■ **Assignment**
Retype exactly the lines that run from the start of the data to the line holding "Task: Click the Count", including both, and only those.

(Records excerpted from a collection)
————————
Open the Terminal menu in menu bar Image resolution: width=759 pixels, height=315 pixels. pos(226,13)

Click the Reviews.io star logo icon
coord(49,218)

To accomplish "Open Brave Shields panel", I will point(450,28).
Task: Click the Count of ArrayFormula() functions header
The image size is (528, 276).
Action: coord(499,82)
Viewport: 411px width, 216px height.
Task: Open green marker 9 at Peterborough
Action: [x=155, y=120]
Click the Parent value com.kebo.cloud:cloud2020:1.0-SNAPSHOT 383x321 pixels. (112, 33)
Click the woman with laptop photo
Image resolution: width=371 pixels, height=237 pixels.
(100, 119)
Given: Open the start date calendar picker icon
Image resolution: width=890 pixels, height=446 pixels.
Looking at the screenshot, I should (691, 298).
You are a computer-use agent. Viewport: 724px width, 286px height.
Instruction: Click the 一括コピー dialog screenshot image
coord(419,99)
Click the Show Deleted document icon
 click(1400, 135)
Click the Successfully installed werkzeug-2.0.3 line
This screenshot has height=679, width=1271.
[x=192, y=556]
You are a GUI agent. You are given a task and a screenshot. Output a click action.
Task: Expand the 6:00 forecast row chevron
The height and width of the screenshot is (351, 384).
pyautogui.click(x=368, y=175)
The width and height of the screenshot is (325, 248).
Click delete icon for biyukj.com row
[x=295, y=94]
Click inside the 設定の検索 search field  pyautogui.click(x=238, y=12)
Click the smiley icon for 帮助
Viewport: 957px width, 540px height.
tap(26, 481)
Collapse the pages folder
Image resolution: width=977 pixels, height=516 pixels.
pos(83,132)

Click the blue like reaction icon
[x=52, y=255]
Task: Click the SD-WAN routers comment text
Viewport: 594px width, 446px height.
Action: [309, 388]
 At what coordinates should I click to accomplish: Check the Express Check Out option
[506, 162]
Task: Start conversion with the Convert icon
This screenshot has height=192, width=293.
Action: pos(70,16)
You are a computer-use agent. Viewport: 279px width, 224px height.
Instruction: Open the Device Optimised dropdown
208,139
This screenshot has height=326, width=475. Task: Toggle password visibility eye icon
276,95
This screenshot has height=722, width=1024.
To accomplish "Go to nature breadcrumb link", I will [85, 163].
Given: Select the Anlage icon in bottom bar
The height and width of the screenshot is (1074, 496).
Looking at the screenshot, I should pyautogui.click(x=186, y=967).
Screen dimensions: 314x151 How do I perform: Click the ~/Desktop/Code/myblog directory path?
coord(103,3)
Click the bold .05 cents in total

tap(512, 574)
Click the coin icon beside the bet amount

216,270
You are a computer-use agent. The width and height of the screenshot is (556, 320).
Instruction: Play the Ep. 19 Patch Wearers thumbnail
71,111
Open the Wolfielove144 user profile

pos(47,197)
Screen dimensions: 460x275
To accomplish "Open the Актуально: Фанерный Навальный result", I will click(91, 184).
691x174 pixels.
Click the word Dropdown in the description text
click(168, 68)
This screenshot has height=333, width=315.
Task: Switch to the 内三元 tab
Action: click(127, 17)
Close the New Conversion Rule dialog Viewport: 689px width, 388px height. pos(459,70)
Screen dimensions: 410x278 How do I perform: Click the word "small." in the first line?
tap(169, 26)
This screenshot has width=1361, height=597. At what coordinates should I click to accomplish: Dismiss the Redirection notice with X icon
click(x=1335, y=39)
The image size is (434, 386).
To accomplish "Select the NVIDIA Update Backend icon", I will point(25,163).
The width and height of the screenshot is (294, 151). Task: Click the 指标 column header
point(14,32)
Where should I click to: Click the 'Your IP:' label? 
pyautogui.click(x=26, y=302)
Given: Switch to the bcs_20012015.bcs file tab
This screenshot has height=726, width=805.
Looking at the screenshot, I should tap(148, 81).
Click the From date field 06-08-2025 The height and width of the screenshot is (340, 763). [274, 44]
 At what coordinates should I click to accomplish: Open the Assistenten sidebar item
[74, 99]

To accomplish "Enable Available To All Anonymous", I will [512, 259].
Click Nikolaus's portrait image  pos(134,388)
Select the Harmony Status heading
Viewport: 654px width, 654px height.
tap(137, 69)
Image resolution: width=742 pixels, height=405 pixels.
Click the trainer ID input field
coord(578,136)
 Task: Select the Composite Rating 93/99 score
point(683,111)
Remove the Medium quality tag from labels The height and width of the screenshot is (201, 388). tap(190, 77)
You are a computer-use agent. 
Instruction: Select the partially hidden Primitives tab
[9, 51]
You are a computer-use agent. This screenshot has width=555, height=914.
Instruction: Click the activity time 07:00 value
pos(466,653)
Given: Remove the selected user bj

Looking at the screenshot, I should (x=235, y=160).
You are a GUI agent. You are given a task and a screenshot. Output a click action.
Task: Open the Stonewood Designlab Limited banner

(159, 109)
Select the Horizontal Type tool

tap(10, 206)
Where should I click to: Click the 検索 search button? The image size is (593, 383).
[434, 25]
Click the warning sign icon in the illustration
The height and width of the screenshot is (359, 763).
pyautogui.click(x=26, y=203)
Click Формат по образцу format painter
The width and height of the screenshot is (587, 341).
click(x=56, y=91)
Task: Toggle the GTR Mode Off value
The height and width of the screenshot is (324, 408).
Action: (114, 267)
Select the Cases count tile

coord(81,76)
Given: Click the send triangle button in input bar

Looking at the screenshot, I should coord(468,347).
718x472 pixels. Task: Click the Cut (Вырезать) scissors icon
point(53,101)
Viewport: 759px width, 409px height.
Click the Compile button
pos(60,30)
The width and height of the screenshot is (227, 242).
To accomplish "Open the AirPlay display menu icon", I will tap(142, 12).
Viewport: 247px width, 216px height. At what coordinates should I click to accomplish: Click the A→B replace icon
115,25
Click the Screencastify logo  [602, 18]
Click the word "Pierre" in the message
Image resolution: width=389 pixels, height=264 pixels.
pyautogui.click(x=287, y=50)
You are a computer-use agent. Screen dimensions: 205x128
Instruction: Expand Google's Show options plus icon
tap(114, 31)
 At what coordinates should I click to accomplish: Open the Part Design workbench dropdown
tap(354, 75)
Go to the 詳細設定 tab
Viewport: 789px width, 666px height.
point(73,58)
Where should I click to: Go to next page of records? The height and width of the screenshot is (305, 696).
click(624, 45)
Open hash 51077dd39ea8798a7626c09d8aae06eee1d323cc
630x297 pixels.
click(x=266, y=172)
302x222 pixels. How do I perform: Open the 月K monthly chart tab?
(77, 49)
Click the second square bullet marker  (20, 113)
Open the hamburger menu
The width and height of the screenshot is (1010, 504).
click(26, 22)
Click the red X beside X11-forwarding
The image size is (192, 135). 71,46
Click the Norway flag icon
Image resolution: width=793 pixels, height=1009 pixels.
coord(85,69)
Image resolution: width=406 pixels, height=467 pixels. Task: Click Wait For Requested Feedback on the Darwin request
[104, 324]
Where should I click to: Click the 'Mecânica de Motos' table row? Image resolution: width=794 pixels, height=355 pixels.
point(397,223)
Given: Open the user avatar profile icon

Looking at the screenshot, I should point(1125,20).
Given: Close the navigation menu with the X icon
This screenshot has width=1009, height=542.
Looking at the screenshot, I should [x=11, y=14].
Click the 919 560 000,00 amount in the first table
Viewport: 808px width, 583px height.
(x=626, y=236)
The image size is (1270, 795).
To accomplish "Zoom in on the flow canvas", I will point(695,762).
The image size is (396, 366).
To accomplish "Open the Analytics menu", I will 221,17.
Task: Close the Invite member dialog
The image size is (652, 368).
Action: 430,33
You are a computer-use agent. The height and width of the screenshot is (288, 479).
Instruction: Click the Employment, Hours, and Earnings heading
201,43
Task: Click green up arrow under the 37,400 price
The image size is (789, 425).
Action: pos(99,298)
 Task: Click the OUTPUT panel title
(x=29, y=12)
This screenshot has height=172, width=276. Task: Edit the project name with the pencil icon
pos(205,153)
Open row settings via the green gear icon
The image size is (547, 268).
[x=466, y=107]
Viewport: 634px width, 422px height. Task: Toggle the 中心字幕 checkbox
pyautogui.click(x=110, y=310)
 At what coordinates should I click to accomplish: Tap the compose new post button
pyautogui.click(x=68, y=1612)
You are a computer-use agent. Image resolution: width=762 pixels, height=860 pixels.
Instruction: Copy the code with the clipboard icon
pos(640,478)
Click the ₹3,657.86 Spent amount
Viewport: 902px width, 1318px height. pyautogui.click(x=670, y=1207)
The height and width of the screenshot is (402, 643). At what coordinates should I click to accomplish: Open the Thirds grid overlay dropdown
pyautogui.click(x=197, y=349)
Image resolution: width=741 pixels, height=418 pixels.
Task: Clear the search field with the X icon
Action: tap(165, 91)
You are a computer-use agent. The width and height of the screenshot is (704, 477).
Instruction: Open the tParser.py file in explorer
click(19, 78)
————————
■ **Exercise answer**
Open the Terminal menu in menu bar Image resolution: width=759 pixels, height=315 pixels. pos(226,13)

Click the Reviews.io star logo icon
coord(49,218)

To accomplish "Open Brave Shields panel", I will point(450,28).
Task: Click the Count of ArrayFormula() functions header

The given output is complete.